In downtown Minneapolis and St. Paul, where the vacancy rate has been among the highest in the metro for the past few years, vacancies have declined slightly. That decline is likely a blip, Wittenberg said.
"We've seen a slowdown in new unit deliveries thus far," he said. "Looking ahead, we expect another spike in downtown vacancy into 2024."
Chris Sherman, president of Minneapolis-based Sherman Associates, said the recent decline in the vacancy rate down is consistent with what the company is seeing at its downtown-area apartment buildings. The reopening of so many restaurants and the return of sporting events and concerts, he said, has positively influenced demand for apartments.
"That's driving more and more people to live downtown," he said. "Demand has picked up significantly."

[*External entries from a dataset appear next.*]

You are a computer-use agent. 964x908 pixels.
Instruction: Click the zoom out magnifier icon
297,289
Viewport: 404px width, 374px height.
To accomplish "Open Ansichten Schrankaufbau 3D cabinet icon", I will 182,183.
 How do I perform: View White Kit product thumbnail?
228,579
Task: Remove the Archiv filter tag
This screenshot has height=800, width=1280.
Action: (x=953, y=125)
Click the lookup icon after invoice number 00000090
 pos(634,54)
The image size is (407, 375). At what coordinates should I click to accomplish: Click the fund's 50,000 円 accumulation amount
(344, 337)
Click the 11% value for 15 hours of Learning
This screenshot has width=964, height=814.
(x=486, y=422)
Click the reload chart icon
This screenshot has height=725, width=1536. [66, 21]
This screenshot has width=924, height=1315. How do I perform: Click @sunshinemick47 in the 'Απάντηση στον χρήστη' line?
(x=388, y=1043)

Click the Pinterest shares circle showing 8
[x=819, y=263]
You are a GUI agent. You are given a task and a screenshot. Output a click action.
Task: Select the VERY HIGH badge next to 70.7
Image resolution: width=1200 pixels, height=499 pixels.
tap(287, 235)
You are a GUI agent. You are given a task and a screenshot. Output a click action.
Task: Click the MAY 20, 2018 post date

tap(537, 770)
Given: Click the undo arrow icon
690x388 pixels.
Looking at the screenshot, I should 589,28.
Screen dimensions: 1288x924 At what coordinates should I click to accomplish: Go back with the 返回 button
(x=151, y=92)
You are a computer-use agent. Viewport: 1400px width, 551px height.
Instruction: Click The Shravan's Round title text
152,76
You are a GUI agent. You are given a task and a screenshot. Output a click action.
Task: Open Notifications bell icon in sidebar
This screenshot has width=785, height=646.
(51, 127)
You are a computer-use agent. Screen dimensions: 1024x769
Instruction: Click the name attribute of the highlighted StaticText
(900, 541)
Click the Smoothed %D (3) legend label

With the downtown population now growing again, leasing has been especially strong for apartments that rent for $2,000 to $3,000 per month, but he said there's also been a recent uptick in leasing for more expensive apartments. In just the past week, the company rented two penthouse apartments at the Encore, which is across from Gold Medal Park in the Mill District.
The company is converting a former office building into apartments and is building a high-rise along Washington Avenue that will be finished next year. After the next batch of apartments that are already slated to come to market, he said there isn't much in the pipeline because many developers are having trouble getting financing.
So far this year, only 230 new units have come to market in downtown Minneapolis, Wittenberg said. But with more than 2,000 new units expected to open downtown in the next 18 months — including the Sherman projects — it's likely to become an even stronger renter's market. And not just downtown.
"We're anticipating a surge in new suburban supply, particularly in the southwest 'burbs," he said. "More renters are now looking to the suburbs, as there are more new construction options available there."